Belfast’s Cloudsmith just closed £2.1m in seed funding

13 Nov 2019

From left: Paddy Carey, Alan Carson, Peter Lorimer, Lee Skillen and Kimberly Neill. Image: Cloudsmith

The latest funding round will be used to ramp up Cloudsmith’s R&D operations and marketing capabilities.

Today (13 November), Belfast-based tech start-up Cloudsmith announced that it has secured £2.1m in funding, which is one of the largest seed funding rounds generated by a start-up in Northern Ireland.

The round was led by Frontline Ventures and MMC Ventures, as well as Techstart Ventures through its Invest NI fund.

The company, which is currently participating in a landing pad initiative in San Francisco, also announced at the beginning of the year that it had secured early-stage investment from Techstart Ventures.

Cloudsmith’s SaaS platform offers advanced logistics for software developers, operators and vendors who need to secure, manage and accelerate their product development and distribution.

This round of funding will be used to ramp up Cloudsmith’s R&D and marketing capabilities, with a focus on bringing its universal artefact caching service to market. This service provides software developers with an isolation and edge-caching layer that aims to add resilience and performance capabilities to modern software delivery.

Critical stage of growth

Alan Carson, CEO of Cloudsmith, said: “We believe that the concept of provenance will play a defining role in the future of software security and quality. All companies need end-to-end visibility and control of the assets in their software pipelines.

“It’s important to have the support of Frontline and MMC as we enter this critical stage in Cloudsmith’s growth.”

The company’s CTO, Lee Skillen, added: “Customer feedback has shown that a single cloud-based platform for managing software artefacts builds collaboration and communication between teams – a critical aspects of the DevOps culture we facilitate.”

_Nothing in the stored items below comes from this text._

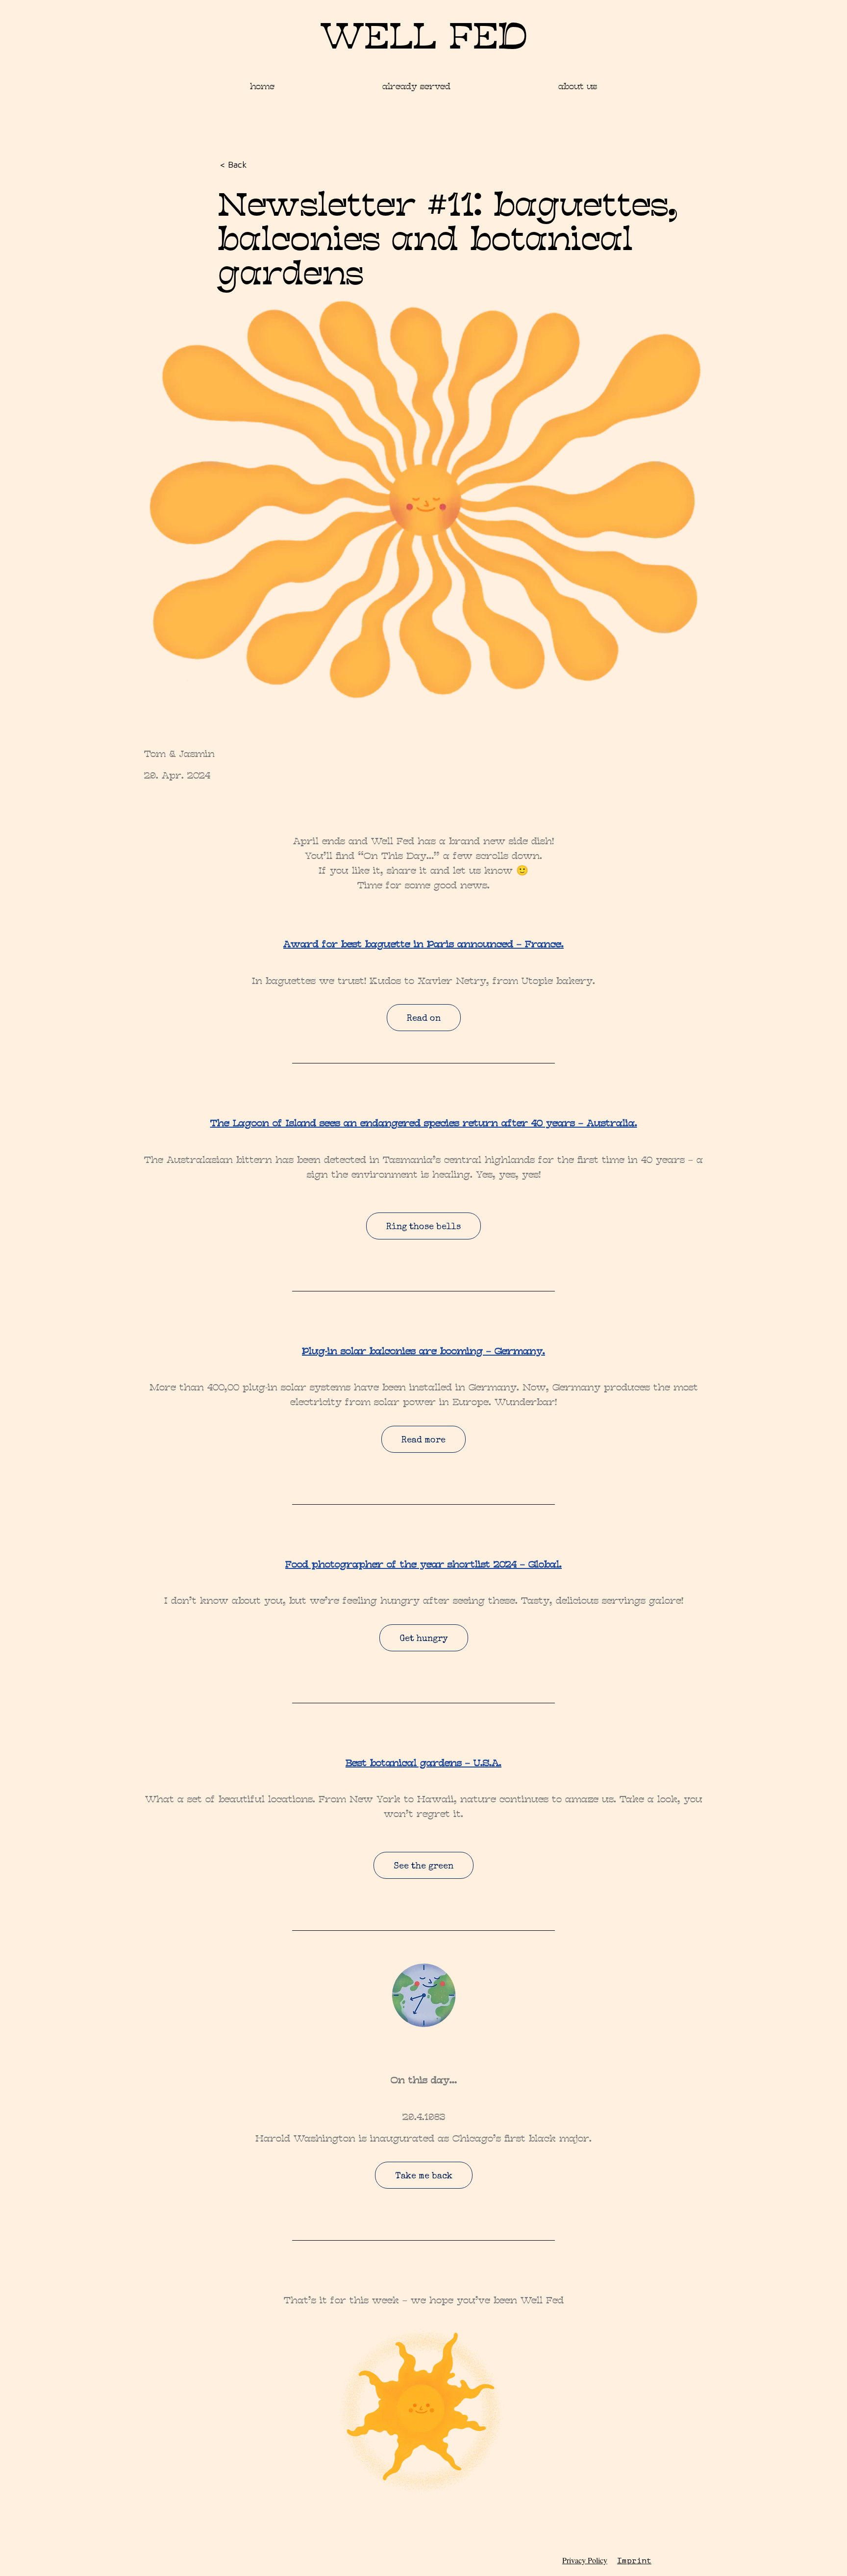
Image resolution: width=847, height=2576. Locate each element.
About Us (577, 85)
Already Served (416, 85)
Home (262, 85)
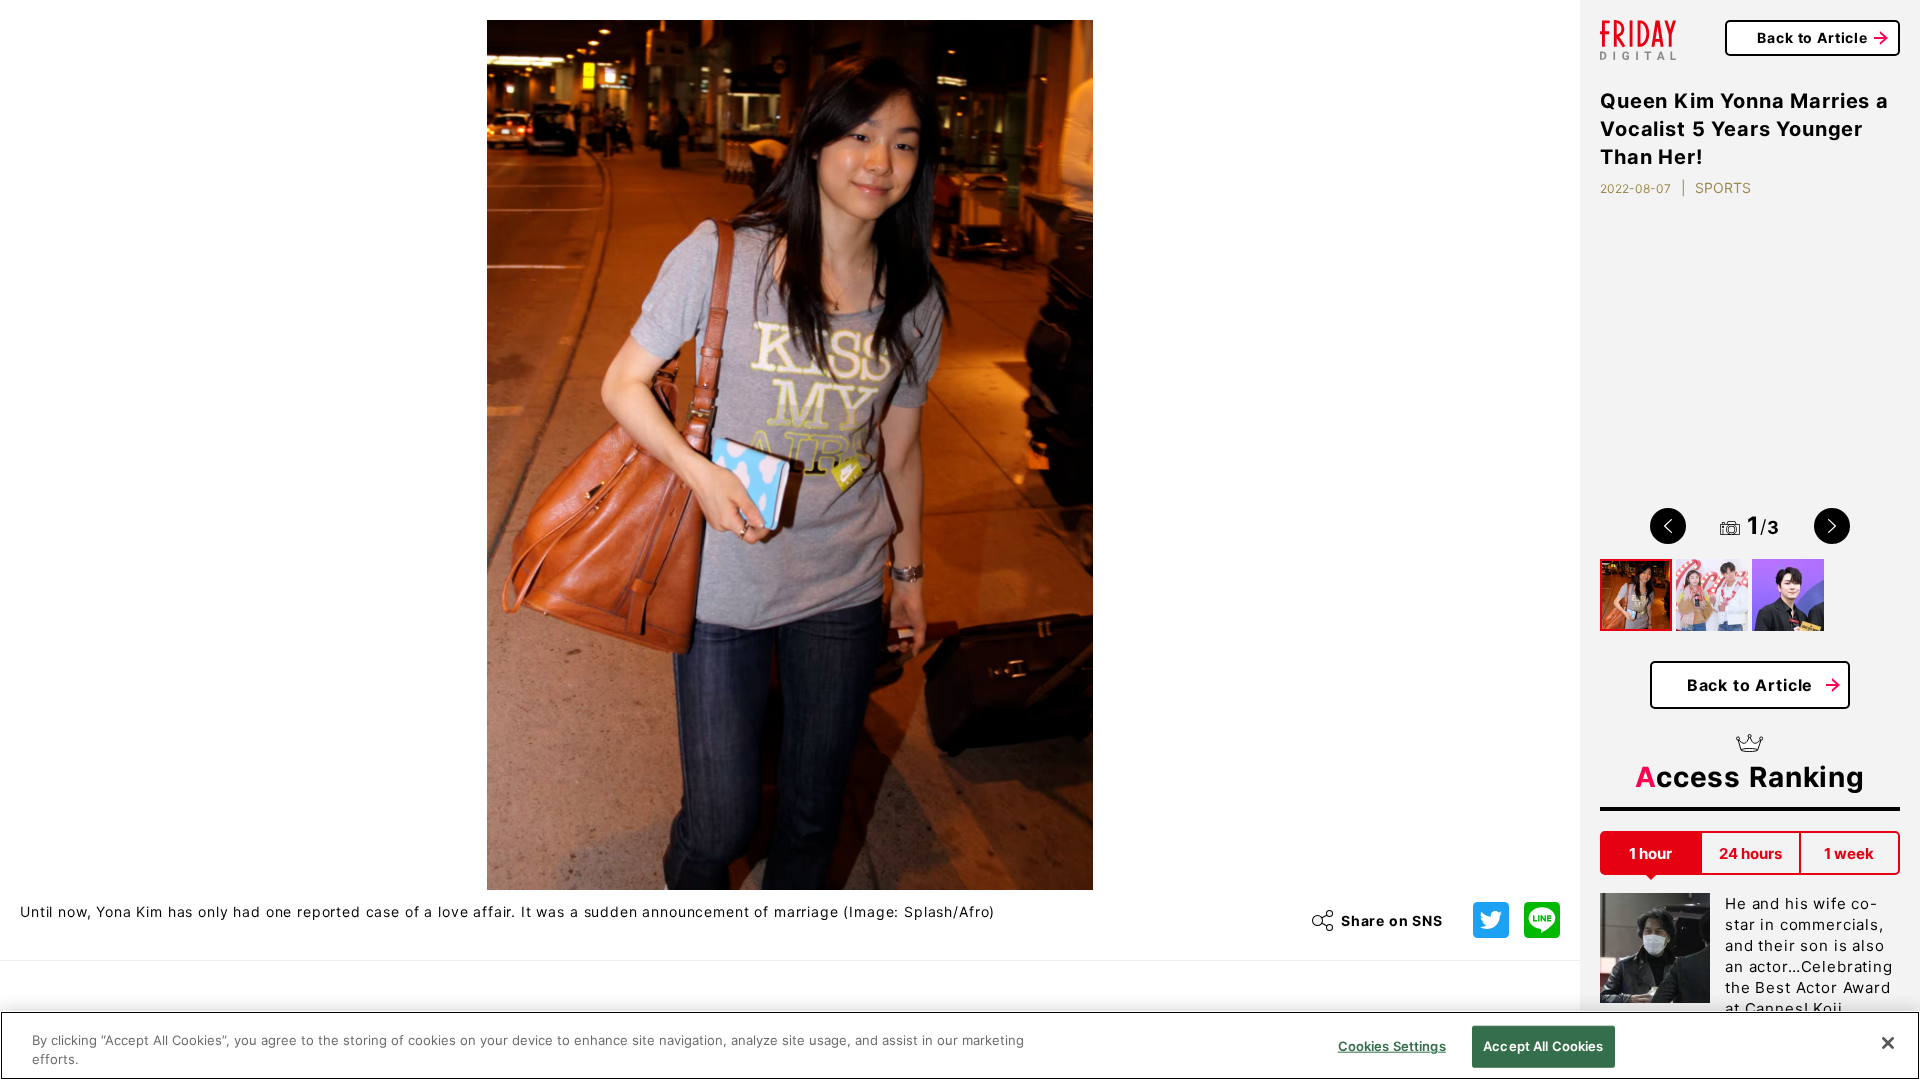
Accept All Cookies (1543, 1046)
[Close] (1888, 1043)
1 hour (1650, 853)
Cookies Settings (1392, 1046)
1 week (1849, 853)
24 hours (1750, 853)
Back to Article (1812, 37)
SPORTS (1723, 187)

Steve Collins, partner at Frontline Ventures, said: “The guys are building what is in effect a foundational element for the next stage in the evolution of software development and distribution.

“Protecting developers and businesses from the chaos of public software will be a game changer.”

Hal Wilson, partner at Techstart Ventures, added that the investment is a “clear vote of confidence” in the Cloudsmith team and their ability to execute their vision.